DIRECTION
Give the lines of this listing as a numbered list, leaving out blank lines and the pictures.

(Entries on where items appear)
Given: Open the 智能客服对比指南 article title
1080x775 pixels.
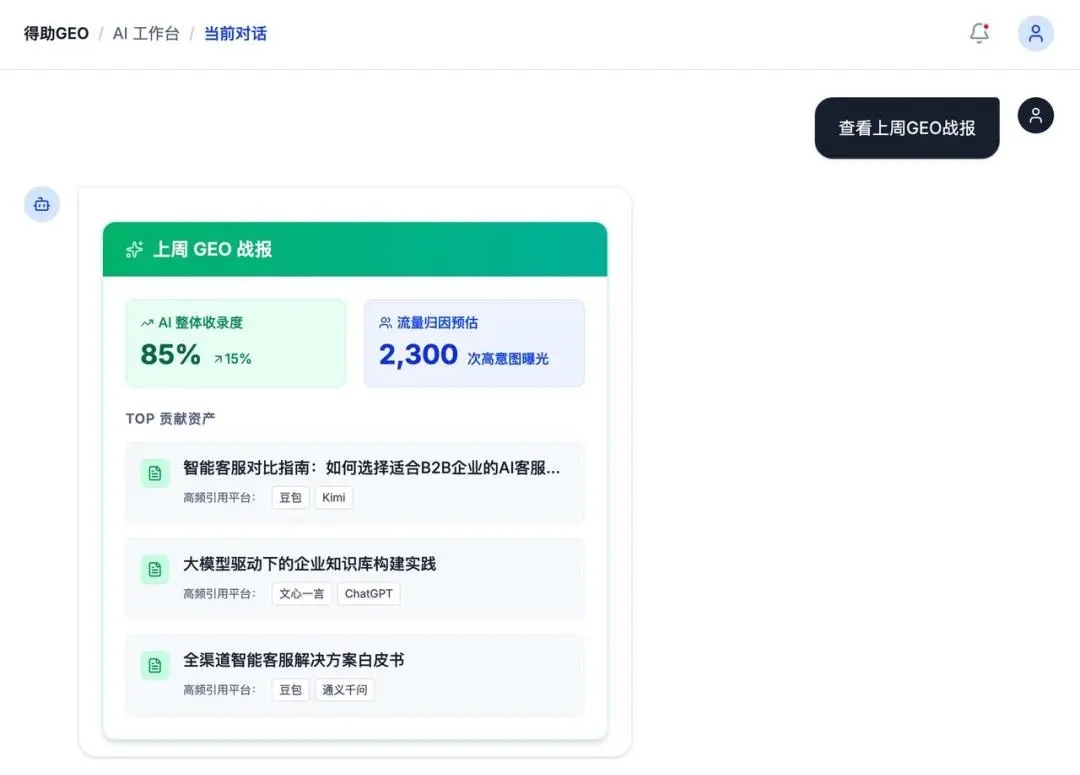Looking at the screenshot, I should pos(371,467).
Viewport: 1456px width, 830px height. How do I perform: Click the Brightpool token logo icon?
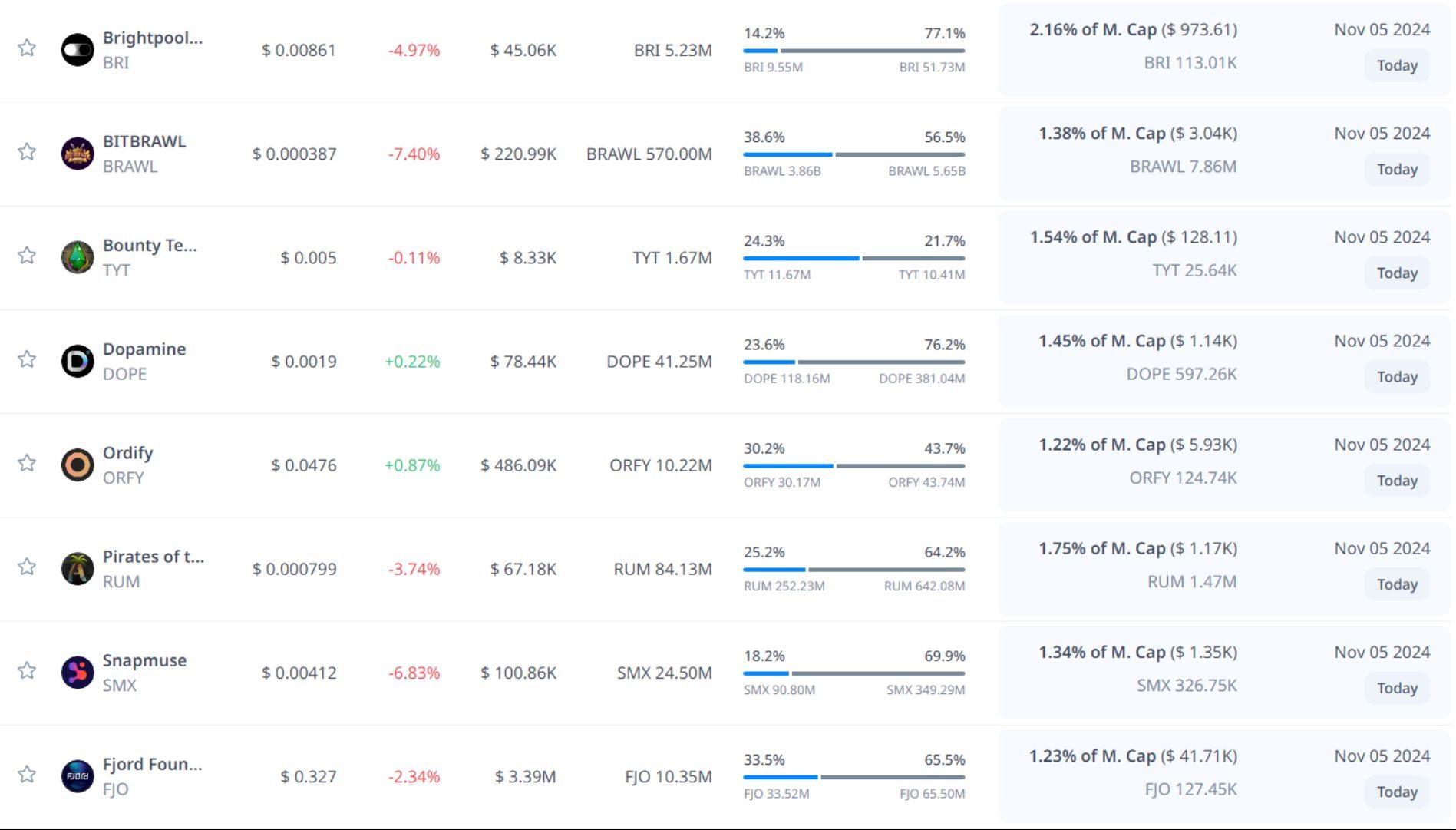[78, 50]
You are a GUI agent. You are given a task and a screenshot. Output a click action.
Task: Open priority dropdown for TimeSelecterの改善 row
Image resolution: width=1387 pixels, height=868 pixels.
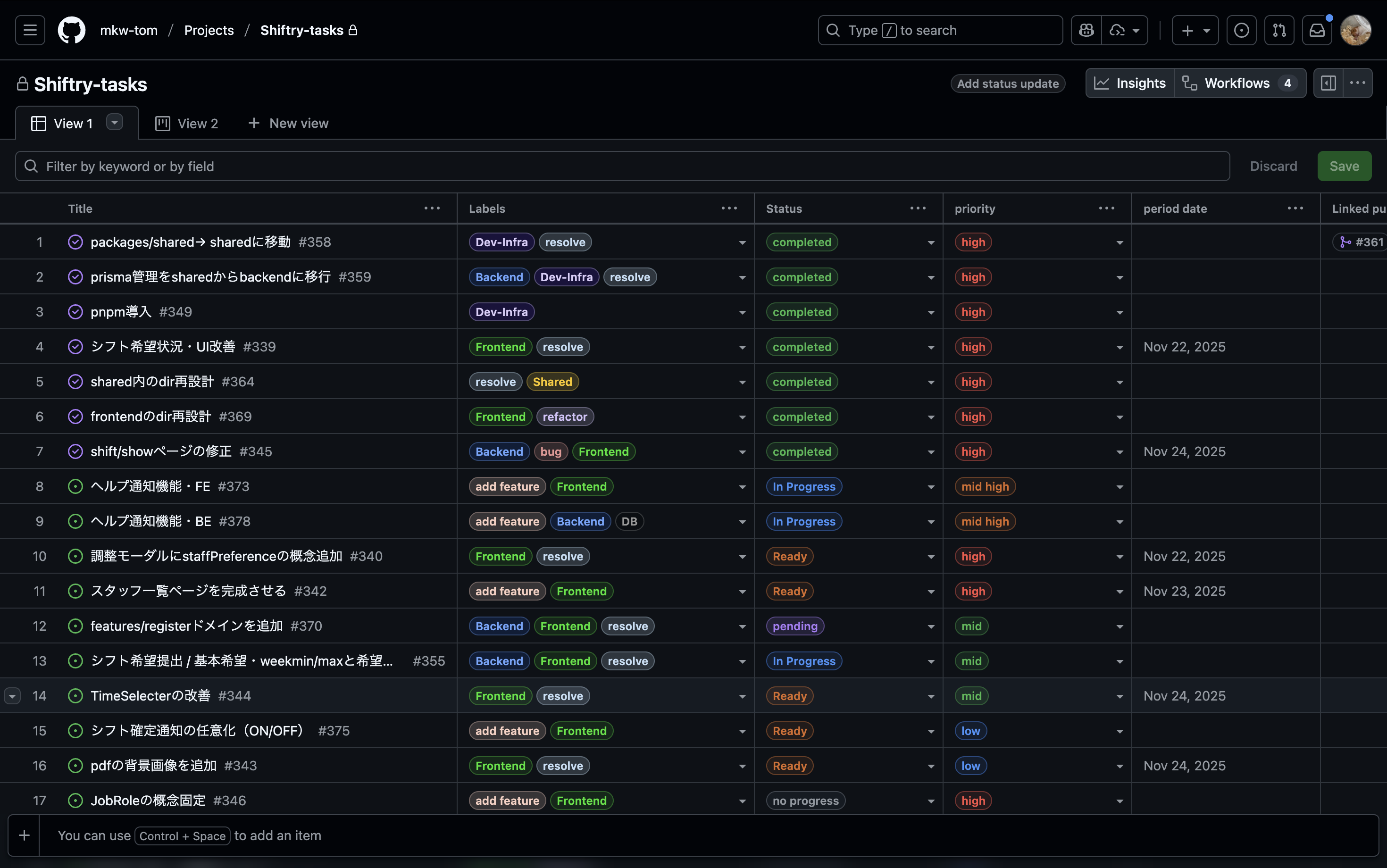[1120, 696]
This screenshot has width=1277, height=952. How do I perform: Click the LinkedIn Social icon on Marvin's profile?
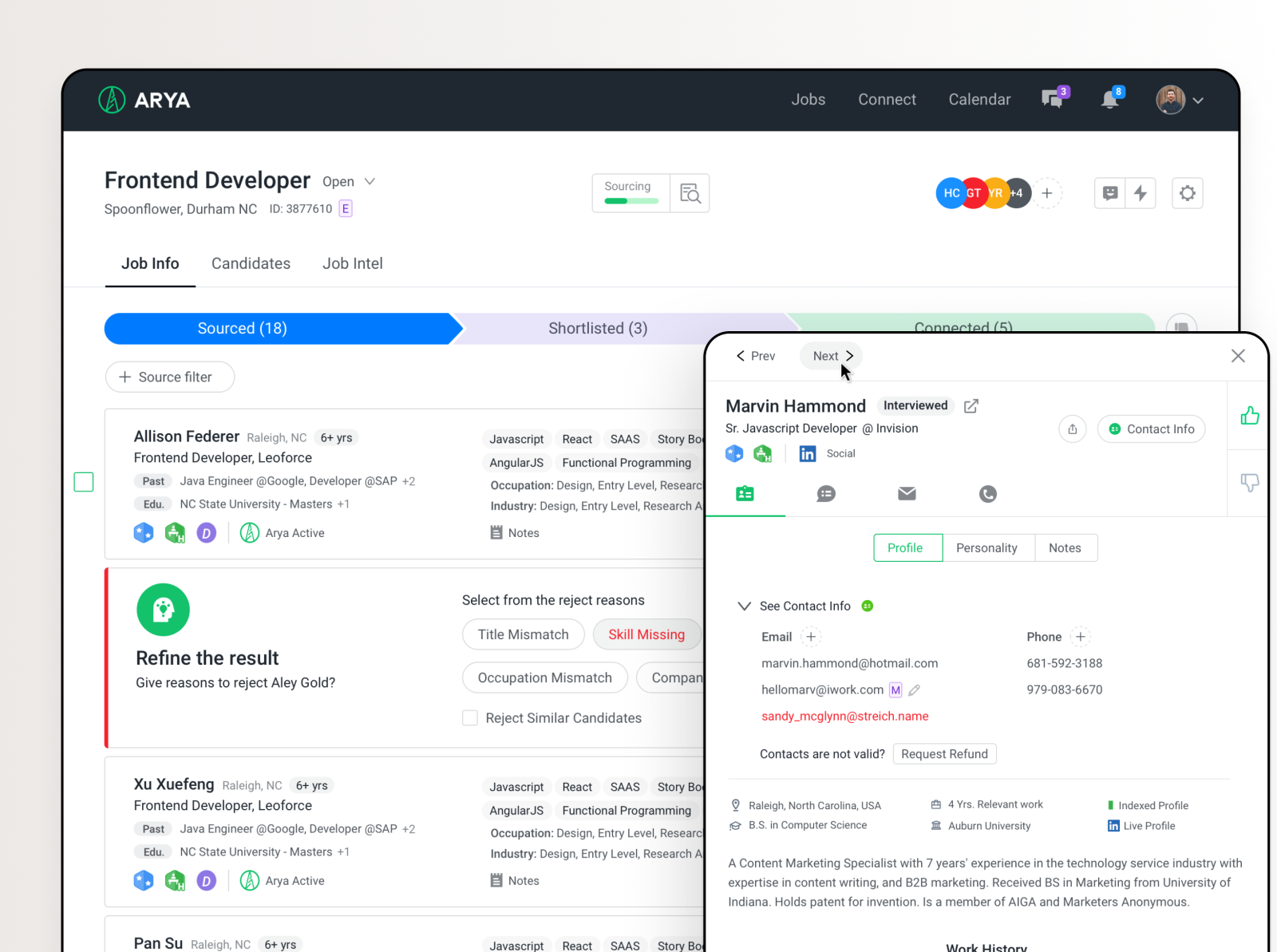807,453
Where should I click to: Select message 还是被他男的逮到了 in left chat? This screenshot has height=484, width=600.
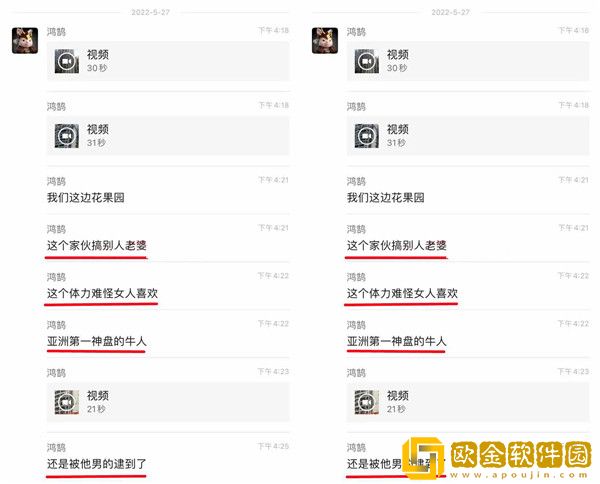point(96,464)
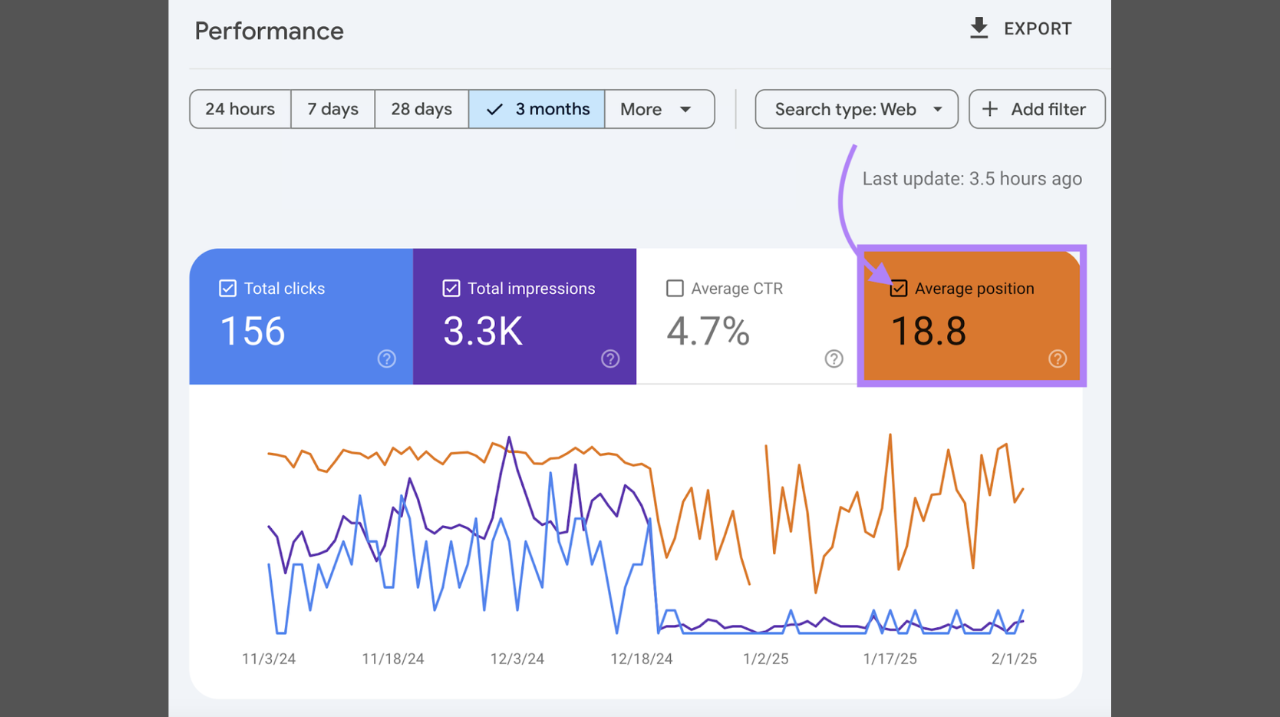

REPLY
1. Given: Open the 智能客服对比指南 article title
2. 1080x775 pixels.
3. Looking at the screenshot, I should pos(371,467).
4. Viewport: 1456px width, 830px height. How do I perform: Click the Brightpool token logo icon?
5. [78, 50]
6. You are a GUI agent. You are given a task and a screenshot. Output a click action.
7. Task: Open priority dropdown for TimeSelecterの改善 row
8. Image resolution: width=1387 pixels, height=868 pixels.
9. [1120, 696]
10. This screenshot has width=1277, height=952. How do I perform: Click the LinkedIn Social icon on Marvin's profile?
11. 807,453
12. Where should I click to: Select message 还是被他男的逮到了 in left chat? This screenshot has height=484, width=600.
13. point(96,464)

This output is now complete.